You will see a lot of noise about subscriptions being the future of recruitment. They can be a good fit when you are hiring 3–10 roles a year, but they are not always the answer.

There are still plenty of situations where a simple 15% fee is exactly the right tool for the job. The aim is not to squeeze everything into a subscription, but to match the model to the pattern of hiring you actually have.

When 15% is usually the better choice

A straightforward 15% fee often makes more sense when:

  • You have a single, clearly defined role to fill, with no near-term pipeline behind it
  • The role is senior, niche or experimental, and you genuinely do not know if or when you will hire another like it
  • You are making a one-off hire into a new function to test the value of that capability
  • You are replacing a leaver on a like-for-like basis, but it is not the start of a bigger hiring wave

In these scenarios, tying yourself into a subscription can add unnecessary complexity when all you need is one good hire on clear terms.

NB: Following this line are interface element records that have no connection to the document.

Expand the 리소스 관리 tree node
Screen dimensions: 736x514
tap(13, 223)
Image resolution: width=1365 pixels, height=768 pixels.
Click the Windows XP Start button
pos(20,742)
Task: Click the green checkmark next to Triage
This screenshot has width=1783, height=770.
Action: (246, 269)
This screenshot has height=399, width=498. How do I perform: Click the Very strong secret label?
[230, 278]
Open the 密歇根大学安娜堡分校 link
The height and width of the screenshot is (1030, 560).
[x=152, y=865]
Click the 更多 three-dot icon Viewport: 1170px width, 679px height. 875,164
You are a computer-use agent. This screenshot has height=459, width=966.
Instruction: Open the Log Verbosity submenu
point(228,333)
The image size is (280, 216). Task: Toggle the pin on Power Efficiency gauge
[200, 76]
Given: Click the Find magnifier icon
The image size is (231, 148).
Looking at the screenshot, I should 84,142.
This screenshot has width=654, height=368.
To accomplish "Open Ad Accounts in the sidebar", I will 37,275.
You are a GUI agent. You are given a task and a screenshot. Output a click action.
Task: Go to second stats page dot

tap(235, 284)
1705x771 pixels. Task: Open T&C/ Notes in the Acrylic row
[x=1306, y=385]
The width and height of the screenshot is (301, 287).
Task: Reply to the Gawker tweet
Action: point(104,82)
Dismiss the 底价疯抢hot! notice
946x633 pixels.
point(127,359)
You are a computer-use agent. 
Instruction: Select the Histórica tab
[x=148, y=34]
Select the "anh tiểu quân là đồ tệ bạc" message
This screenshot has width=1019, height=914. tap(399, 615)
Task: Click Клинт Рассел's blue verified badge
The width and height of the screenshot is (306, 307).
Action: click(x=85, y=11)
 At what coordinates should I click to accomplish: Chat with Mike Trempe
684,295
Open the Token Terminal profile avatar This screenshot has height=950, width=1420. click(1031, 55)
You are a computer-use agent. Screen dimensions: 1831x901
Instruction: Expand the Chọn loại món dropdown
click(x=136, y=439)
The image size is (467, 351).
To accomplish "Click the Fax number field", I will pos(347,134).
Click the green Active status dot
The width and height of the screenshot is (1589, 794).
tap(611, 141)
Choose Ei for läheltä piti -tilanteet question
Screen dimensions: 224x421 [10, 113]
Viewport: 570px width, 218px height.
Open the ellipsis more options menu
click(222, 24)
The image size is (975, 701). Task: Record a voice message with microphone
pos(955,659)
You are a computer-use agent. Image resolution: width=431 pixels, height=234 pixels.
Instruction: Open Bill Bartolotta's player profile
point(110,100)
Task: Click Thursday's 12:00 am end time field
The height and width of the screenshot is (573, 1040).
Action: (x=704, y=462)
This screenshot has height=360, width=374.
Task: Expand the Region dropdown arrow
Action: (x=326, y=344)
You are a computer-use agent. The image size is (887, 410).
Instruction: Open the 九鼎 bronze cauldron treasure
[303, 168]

Why people sometimes over-rotate to subscription

The appeal of a subscription is understandable. It promises predictability and a more joined-up relationship with your recruiter.

The risk comes when you start a subscription because it sounds modern, without checking whether your actual hiring volume justifies it. If you only end up making one or two hires across the year, a subscription may cost more than a couple of 15% placements would have done.

A simple way to sense-check the decision

Before you commit either way, sense-check three things:

  • How many permanent hires do you realistically expect over the next 12 months?
  • Would you genuinely use an agency for most of those roles?
  • Are those roles in similar salary bands and disciplines, or all over the place?

If you end up with one or two genuine agency roles and no clear pattern beyond that, a 15% fee is probably cleaner. If you end up with a list of 4–8 hires across similar Technology and Engineering bands, it is worth running the numbers on a subscription.

How Osiris approaches it

Osiris offers both options: a clear 15% one-off fee and subscription plans for 1–3, 3–6 and 6–10 hires a year. The starting point is always the same question: what does your next 12 months of hiring really look like?

Sometimes the honest answer is that a 15% fee is better. There is no point forcing a subscription where it does not add value. It is better to get one hire right on clear terms than to wrap a single vacancy in unnecessary structure.